== Required actions ==
a – Return the passage of the Advent reflection on patience starting with "Among the derivations" and going on through "easily. . . .", copied word for word.
b – In the Advent reflection on patience, which Latin word is named as one of the derivations of "patience," and what does it mean?

Friday, December 12, 2008

Patience…

One of the classical themes of Advent is patience, the virtue ascribed to Mary and urged by the prophets upon Israel. But patience comes to me as easily as vegetarianism to a lion. From the looks of our lives, I seem to have abundant company. We are all busy, laboring diligently, noisily, impatiently to usher in a new and presumably improved life on earth. . . .

Among the derivations of the word "patience" is the Latin word paene, "almost." There is an "almost" quality to patience that bears attention, precisely because it challenges our drive to achieve perfection, fulfillment. Learning to live with the "almost." That doesn't come easily. . . .

Struggling to achieve what we believe to be true and noble, locked in combat against time and decay, we rush to accomplish all things and savor few. Yet in Advent we are called to sit quietly in the dark and peer into deepest night, abiding in the almost, looking for the light. But it does not come easily, and we do not usually go there willingly. It usually comes by force of sheer exhaustion, when energy is gone, no option remaining.

== Supplied information ==
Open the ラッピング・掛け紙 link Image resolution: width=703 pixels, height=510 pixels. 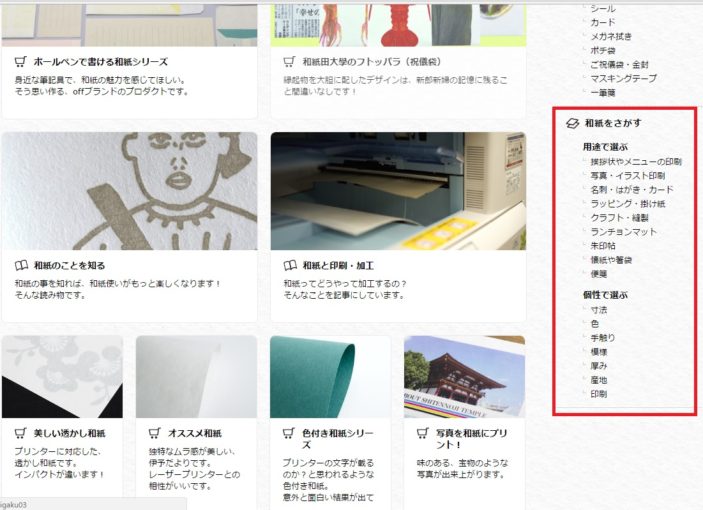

== Answers for the exercise ==
a –
Among the derivations of the word "patience" is the Latin word paene, "almost." There is an "almost" quality to patience that bears attention, precisely because it challenges our drive to achieve perfection, fulfillment. Learning to live with the "almost." That doesn't come easily. . . .

b – Paene, meaning "almost."